Searching for words with specific format in Microsoft Word

Technology specific object identification, supported applications, web technologies, and 3rd party controls.
dmg
Posts: 4
Joined: Tue Mar 01, 2016 5:06 pm

Searching for words with specific format in Microsoft Word

Post by dmg » Wed May 09, 2018 10:27 am

Hi! First of all, I want to apologize if I should have written this message in another section or if the topic already exists, I've done some research within the forum but I haven't come up with a solution. I've already read these topics (I can't link URLs as my account is new):
Forum: ...automation-microsoft-word-2013-t6550
Forum: ...automating-outlook-t1239
Ranorex website: help/latest/technology-instrumentation/testing-of-legacy-applications

I'm working with Windows 10 Enterprise, Ranorex 8.1.1 and Microsoft Word 2010. My objective is to find all the words in a document (Microsoft Word) that fulfill a specific format, which is: red and underlined or red and strike-through. See some examples in the picture I've attached.
First of all, I've tried to perform it by means of Ranorex Spy, adding class name to GPI capture list. However, Spy can't detect every word, it seems to detect some kind of text blocks whose pattern is unknown for me. Please, check the Ranorex Spy snapshot and compare it the Word document appearance that I've attached. As well as not detecting word by word, I can't see the properties involving underlined and strike-through, I just can see the color property. Has Ranorex got something to perform that?

My alternative has been to use some code in C# adapted to Microsoft, like explained in msdn.microsoft.com/en-us/library/kw65a0we.aspx and docs.microsoft.com/en-us/dotnet/csharp/programming-guide/interop/how-to-access-office-onterop-objects
I've managed to do researches by words, although not by color, underlined or strike-through properties.
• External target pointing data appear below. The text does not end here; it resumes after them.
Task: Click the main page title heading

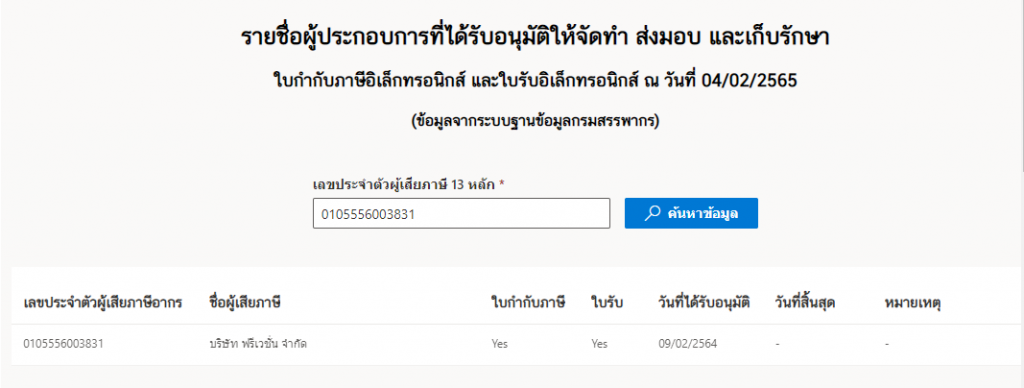Action: (x=535, y=39)
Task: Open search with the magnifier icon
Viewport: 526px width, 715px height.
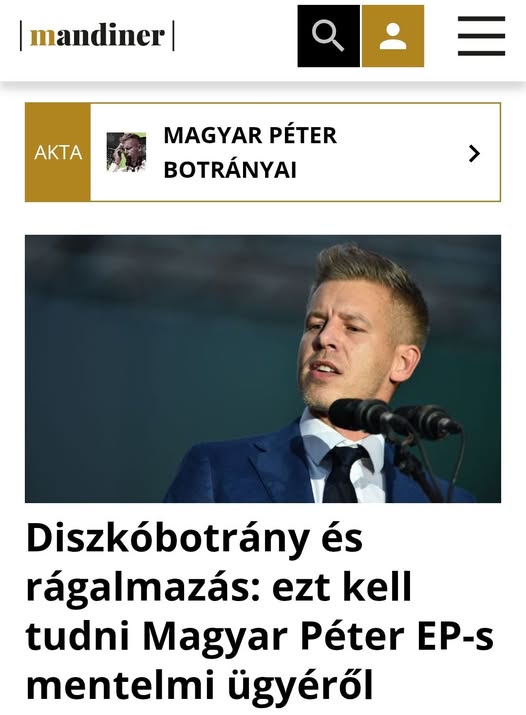Action: point(329,36)
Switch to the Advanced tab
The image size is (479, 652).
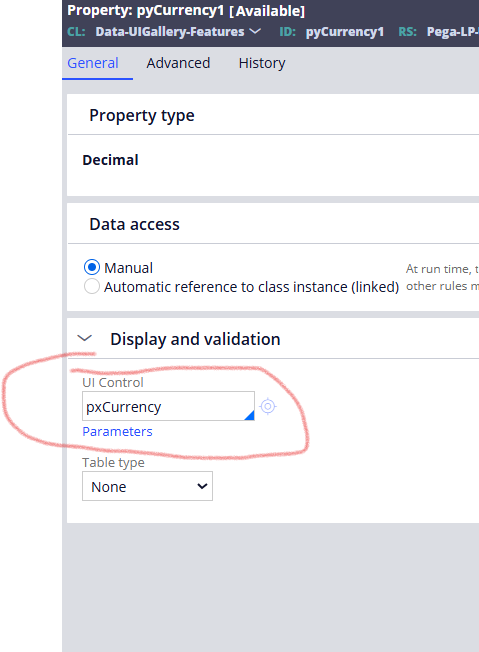(x=178, y=63)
For the color research:
Word.Range auxrng = myDocument.Content;
auxrng.Find.ClearFormatting();
auxrng.Find.Forward = true; 
auxrng.Find.Font.ColorIndex=Word.WdColorIndex.wdRed; //red color search.
auxrng.Select(); // It is selecting the whole previous range, no distinction for the first red word
auxrng.Find.Execute("");
auxrng.Find.Font.Underline=Word.WdUnderline.wdUnderlineSingle;         		
auxrng.Select(); /it is selecting the whole previous range again
auxrng.Find.Execute("");
Before this code, I had written previous code to communicate Ranorex and Microsoft Word, no problems with that.
Word.Application wordApp = new Word.ApplicationClass();
Word.Document myDocument = wordApp.Documents.Open(wordComparedFilePath);
wordApp.Visible = true;
Even, as said, I've managed to define ranges starting by a specific searched word and ending with another word.
Regarding the strike-through words, I haven't found a code for searching them, just this: auxrng.Find.Font.Underline.StrikeThrough
I'm afraid this method returns a boolean but does not modify the range.
I would appreciate very much if someone could help me on this. If you need more files or information, ask me ;)
Attachments
document_appearance-Word.jpg
document_appearance-Word.jpg (27.92 KiB) Viewed 331 times
Document_snapshot.rxsnp
(108.49 KiB) Downloaded 11 times

User avatar
RobinHood42
Posts: 238
Joined: Fri Jan 09, 2015 3:24 pm

Re: Searching for words with specific format in Microsoft Word

Post by RobinHood42 » Mon May 14, 2018 8:49 am

Hi dmg,
My objective is to find all the words in a document (Microsoft Word) that fulfill a specific format, which is: red and underlined or red and strike-through. See some examples in the picture I've attached.
First of all, I've tried to perform it by means of Ranorex Spy, adding class name to GPI capture list. However, Spy can't detect every word, it seems to detect some kind of text blocks whose pattern is unknown for me. Please, check the Ranorex Spy snapshot and compare it the Word document appearance that I've attached. As well as not detecting word by word, I can't see the properties involving underlined and strike-through, I just can see the color property. Has Ranorex got something to perform that?
The words within a Word doc are drawn, so there is no object recognition, besides GDI, available. The only way to "check" the format of the text and formatting would be to compare images, which is not really reliable.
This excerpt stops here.